Transistors, semiconductor electronics, and Moore’s law

The Nobel Prize in Physics 1956 was awarded jointly to William Bradford Shockley, John Bardeen, and Walter Houser Brattain “for their researches on semiconductors and their discovery of the transistor effect”. These three scientists had invented a device for which they could not find a name! It was John Robinson Pierce, their colleague at Bell Telephone Laboratories, who suggested the name ‘transistor’. Pierce says, “They’d been describing it in descriptive sentences, and a couple of really crazy ideas were put forward.” In an interview, he explains, “The way I provided the name, was to think of what the device did. And at that time, it was supposed to be the dual of the vacuum tube. The vacuum tube had transconductance, so the transistor would have ‘transresistance’. And the name should fit in with the names of other devices, such as varistor and thermistor. And… I suggested the name ‘transistor’.”

From the time that it was invented to replace vacuum tubes, the transistor has come to have a great impact on the electronics industry. In 1965, Gordon Earle Moore predicted that the number of transistors on a single chip would double every year. In the coming decades, this prediction was revised to ‘doubling every two years’ and later ‘doubling every eighteen months’.

Professor Mark Lundstrom (Senior Advisor to the President and Chief Semiconductor Officer, Don and Carol Scifres Distinguished Professor of Electrical and Computer Engineering at Purdue University) pointed out that the end of Moore’s law has been predicted many times. This is because fulfilling Moore’s law is becoming more difficult and expensive. One bottleneck is that the reduction in channel length in a transistor is limited by quantum mechanical tunnelling, which implies a limitation on the number of transistors that can be put on a single chip.

Lundstrom was delivering the ‘India-Purdue Collaborative Lecture’ on 6 April 2023 at the Indian Institute of Science, Bengaluru. This is the ninth lecture in a series of lectures in honour of Professor C N R Rao. In his talk on ‘A new era of semiconductor electronics’, Lundstrom described transistors. For most of his career, Lundstrom has focussed on studying the flow of electrons and holes in semiconductors, and it did not seem right to him that the explanations of how these devices worked were very complex.

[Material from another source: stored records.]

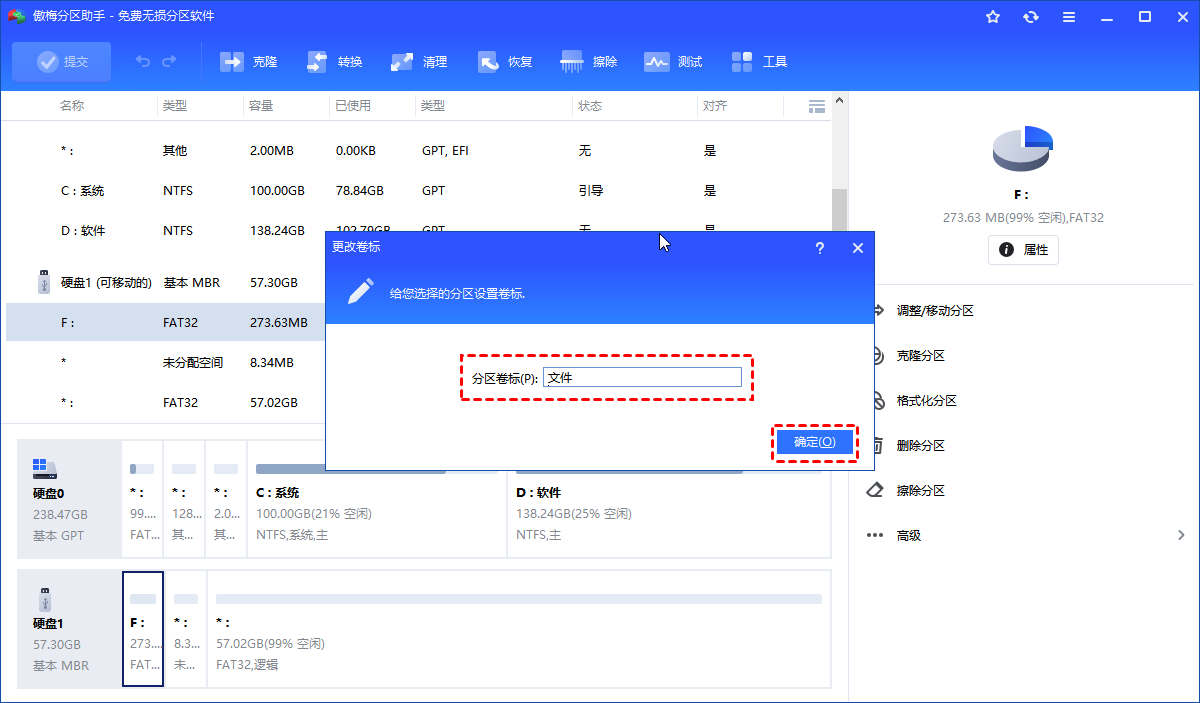Open the hamburger menu in the title bar

coord(1068,16)
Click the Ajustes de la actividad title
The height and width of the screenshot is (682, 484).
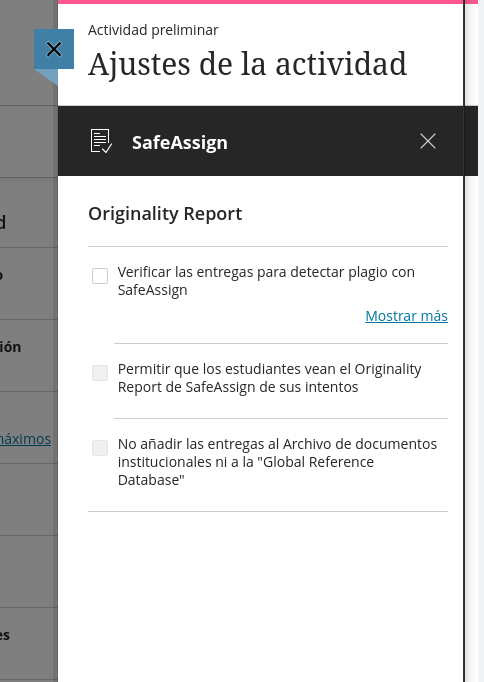tap(247, 64)
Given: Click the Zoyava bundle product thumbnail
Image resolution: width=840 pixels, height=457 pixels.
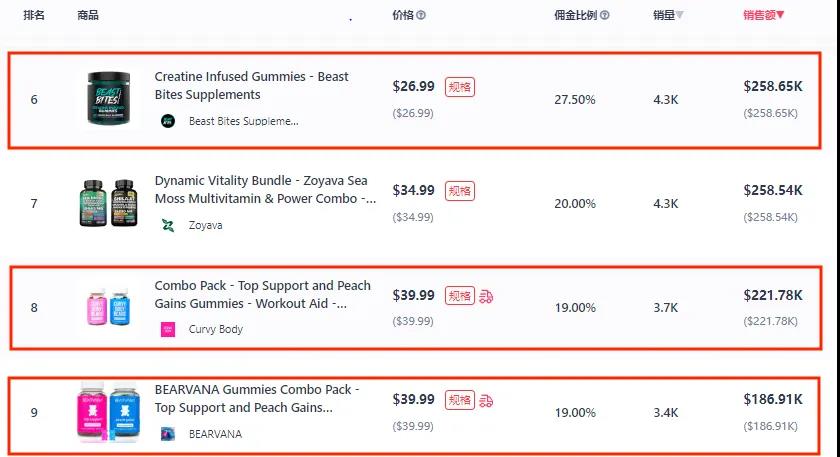Looking at the screenshot, I should (108, 203).
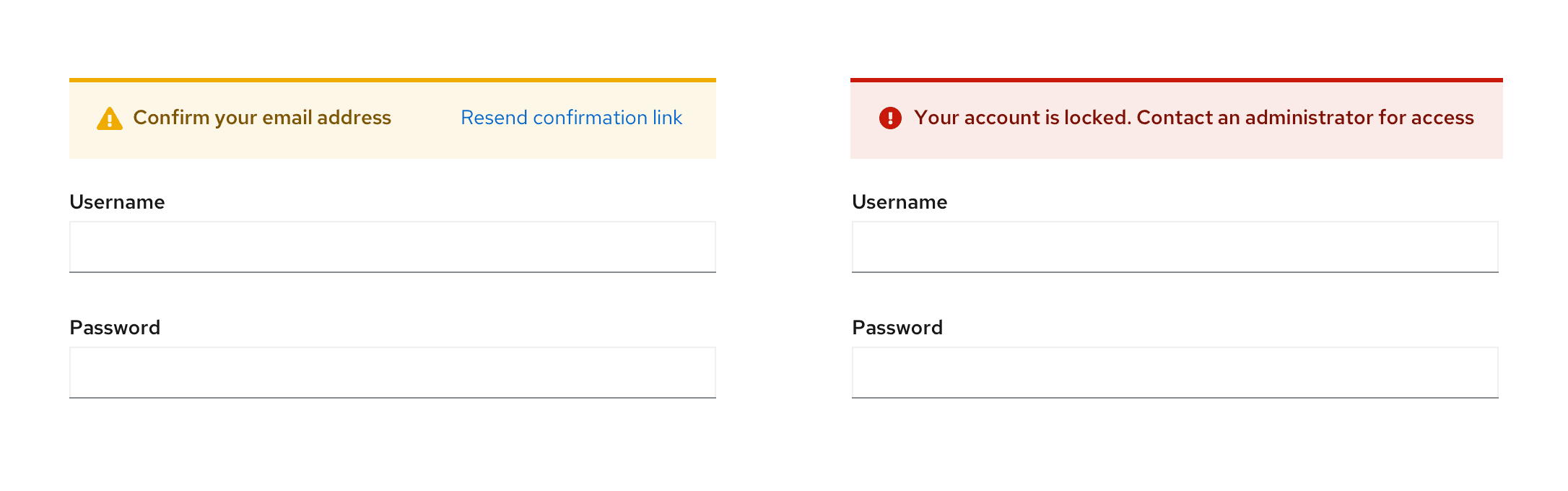Focus the Password field under the warning alert
Viewport: 1568px width, 491px height.
point(393,373)
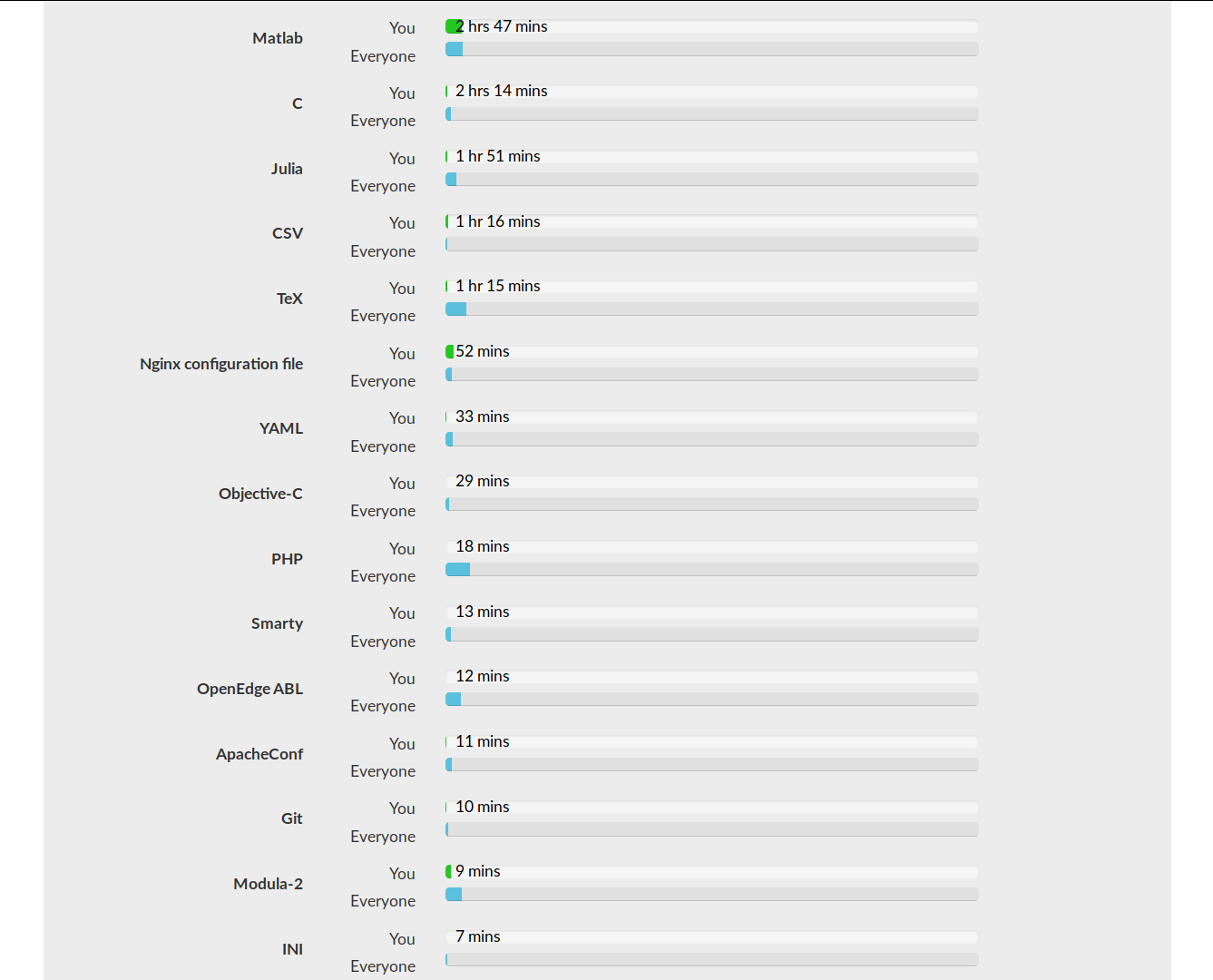
Task: Select the Nginx configuration file label
Action: (x=221, y=364)
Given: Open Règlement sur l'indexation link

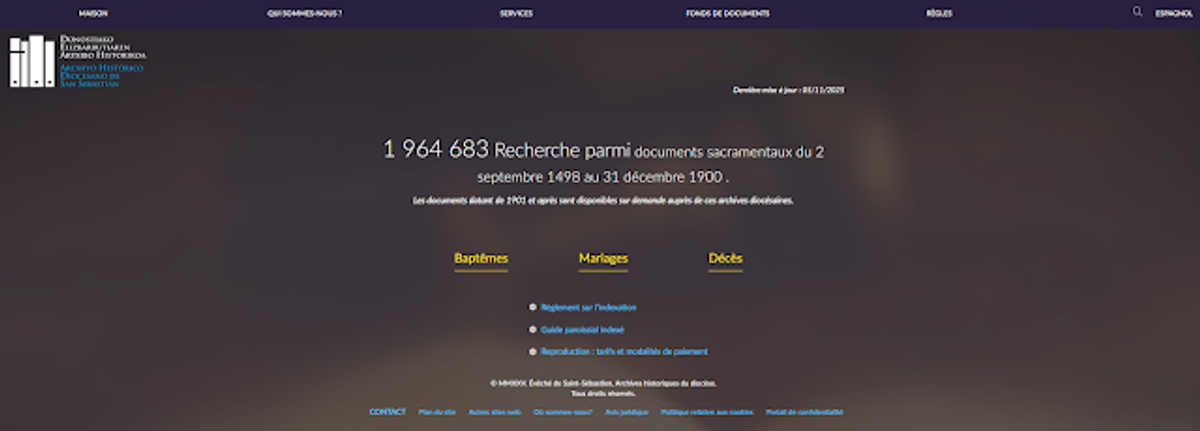Looking at the screenshot, I should coord(588,308).
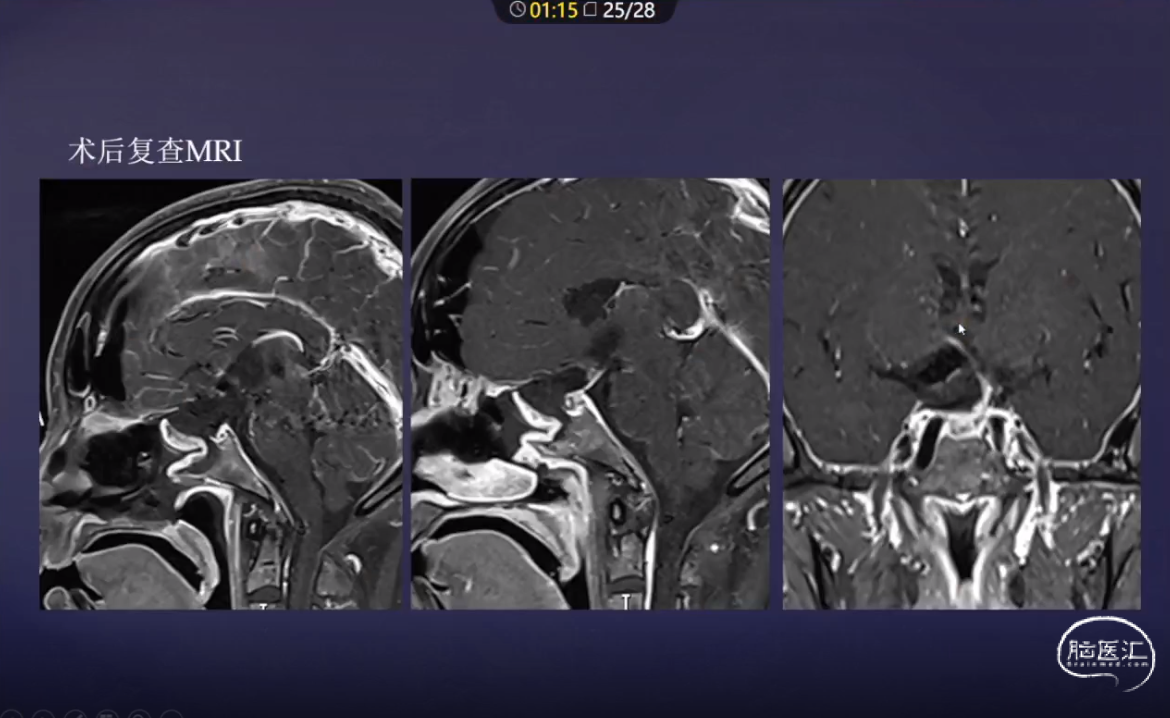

Lundstrom’s answer to Carver Mead‘s question “How do we, as a human culture, prepare ourselves and our children for this world in which the knowledge base turns over several times within a single human lifetime?” is that some of the specialised knowledge has to be put back into the framework of common knowledge, and this is as important as the research itself; this is what Lundstrom tries to do. He says, “It is the unification and simplification of knowledge that gives us hope!”

His book ‘Transistors!‘ is an attempt to explain transistors as simply as possible. In his lecture at IISc, Lundstrom explained the working of the transistor in simple terms, and then delved into the related mathematics.

According to Lundstrom, the status of semiconductor electronics today is:

  • Leading edge fabs cost about 20 billion dollars.
  • The downscaling of transistors is slowing.
  • Application-specific accelerators can achieve dramatic performance gains.
  • The design of a leading-edge chip requires large engineering teams and is costly.
  • More and more, chips are the differentiating factor in products.
  • Advancing and democratising microelectronics is the current challenge.

The new era of semiconductor technology:

  • More and more powerful, pervasive, and differentiated.
  • Innovation will become more diverse and less predictable.
  • The pace of innovation will increase as microelectronics is democratised.
  • Universities have important roles to play – in talent development, research, and innovation.
  • Semiconductor technology and microelectronics will continue to provide challenging and important research problems.

Coming back to Moore’s law, Lundstrom says it will survive! The electronic system will not be a system on a chip but a system on a package.

In an article in Science, Moore’s Law Forever?, Lundstrom says: “Moore’s law is about lowering cost per function, and molecular electronics might continue the trend without transistors by self-assembling new types of electronics on a Complementary MOS (CMOS) platform. The future of electronics may lie in such heterogeneous systems that complement digital CMOS with new devices and information-processing schemes. For the past 30 years, we have known what to do: make transistors smaller. Progress continues at a breathtaking pace, but transistor scaling is approaching its limit. When that limit is reached, things must change, but that does not mean that Moore’s law has to end.”

 

The talk ended with an interactive Q&A session where Lundstrom answered questions on the slope of the Moore’s law, how to manage the complexity in such heterogeneous systems, the use of biology in chips, and how an electron weaves its way among other electrons.